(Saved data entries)
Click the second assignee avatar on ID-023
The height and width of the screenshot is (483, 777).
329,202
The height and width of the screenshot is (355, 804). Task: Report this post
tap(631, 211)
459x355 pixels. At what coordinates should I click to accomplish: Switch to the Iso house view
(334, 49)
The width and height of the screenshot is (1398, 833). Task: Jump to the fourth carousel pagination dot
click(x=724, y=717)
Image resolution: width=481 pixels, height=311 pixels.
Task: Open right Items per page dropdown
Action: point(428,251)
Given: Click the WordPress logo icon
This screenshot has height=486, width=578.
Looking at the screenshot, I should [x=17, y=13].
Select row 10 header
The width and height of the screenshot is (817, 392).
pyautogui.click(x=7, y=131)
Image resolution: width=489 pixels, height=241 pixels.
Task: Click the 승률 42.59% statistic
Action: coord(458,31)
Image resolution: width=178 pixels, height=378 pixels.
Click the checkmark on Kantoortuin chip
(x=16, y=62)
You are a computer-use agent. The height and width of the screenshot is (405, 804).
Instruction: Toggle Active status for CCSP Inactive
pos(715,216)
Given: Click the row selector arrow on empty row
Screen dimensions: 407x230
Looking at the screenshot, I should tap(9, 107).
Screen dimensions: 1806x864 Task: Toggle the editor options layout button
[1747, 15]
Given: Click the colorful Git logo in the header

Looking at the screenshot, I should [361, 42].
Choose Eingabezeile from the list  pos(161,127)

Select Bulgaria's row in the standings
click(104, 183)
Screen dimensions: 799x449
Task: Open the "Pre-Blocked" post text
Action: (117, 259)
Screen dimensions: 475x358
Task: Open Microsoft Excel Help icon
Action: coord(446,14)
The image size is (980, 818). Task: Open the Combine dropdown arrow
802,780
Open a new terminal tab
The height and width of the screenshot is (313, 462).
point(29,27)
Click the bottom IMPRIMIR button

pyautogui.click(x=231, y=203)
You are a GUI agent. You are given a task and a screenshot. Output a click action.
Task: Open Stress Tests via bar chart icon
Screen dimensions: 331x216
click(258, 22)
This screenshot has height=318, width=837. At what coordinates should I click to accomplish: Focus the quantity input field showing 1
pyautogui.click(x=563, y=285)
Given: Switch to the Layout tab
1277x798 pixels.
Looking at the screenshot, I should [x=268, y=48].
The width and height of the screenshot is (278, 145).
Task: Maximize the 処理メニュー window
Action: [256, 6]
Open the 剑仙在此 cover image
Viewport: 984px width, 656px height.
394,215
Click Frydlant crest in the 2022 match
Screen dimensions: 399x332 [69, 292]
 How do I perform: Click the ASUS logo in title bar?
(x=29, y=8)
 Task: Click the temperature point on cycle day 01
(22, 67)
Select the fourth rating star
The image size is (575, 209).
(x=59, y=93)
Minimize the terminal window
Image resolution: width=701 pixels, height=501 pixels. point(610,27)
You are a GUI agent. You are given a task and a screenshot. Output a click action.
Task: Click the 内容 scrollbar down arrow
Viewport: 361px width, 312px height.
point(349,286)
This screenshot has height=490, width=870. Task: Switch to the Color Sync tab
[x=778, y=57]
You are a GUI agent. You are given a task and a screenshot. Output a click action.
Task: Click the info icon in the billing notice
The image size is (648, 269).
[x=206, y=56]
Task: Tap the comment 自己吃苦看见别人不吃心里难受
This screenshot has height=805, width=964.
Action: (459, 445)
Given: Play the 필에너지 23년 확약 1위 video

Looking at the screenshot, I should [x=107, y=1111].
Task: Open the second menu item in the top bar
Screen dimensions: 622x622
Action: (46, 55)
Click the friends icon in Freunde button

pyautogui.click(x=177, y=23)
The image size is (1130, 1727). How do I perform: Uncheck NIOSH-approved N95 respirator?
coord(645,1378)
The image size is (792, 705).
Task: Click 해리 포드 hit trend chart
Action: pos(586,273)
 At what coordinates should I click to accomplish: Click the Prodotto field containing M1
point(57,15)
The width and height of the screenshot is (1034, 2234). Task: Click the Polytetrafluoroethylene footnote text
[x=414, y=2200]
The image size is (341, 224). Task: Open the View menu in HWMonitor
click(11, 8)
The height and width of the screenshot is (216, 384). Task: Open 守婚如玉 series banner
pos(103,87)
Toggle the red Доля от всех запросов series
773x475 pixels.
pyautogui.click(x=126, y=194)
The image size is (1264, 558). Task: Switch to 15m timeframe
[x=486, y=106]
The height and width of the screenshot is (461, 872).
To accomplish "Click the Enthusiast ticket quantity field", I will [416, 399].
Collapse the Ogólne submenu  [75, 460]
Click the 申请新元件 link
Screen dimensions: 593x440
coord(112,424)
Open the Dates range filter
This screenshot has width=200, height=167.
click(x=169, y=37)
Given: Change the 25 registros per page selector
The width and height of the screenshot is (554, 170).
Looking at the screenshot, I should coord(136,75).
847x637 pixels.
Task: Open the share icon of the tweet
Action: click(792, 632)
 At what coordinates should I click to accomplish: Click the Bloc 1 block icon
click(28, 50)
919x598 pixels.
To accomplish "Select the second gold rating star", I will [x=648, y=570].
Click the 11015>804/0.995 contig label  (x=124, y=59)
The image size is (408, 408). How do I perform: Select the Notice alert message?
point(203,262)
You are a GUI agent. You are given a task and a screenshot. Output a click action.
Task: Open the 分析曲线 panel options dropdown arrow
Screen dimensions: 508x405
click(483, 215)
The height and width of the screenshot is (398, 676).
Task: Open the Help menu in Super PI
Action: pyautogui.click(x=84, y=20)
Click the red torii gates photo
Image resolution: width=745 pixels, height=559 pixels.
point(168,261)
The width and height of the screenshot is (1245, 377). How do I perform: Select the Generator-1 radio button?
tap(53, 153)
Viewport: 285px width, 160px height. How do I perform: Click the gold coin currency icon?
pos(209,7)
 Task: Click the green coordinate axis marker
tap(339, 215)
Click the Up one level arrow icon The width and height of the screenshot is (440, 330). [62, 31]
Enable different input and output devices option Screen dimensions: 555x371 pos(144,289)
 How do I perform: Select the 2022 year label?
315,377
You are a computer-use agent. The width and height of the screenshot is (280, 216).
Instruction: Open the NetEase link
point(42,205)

__What you should do__:
Check each line in the records above for the word "computer". Return those that have it.

__Exercise answer__:
You are a computer-use agent. The height and width of the screenshot is (405, 804).
You are a computer-use agent. The width and height of the screenshot is (280, 216).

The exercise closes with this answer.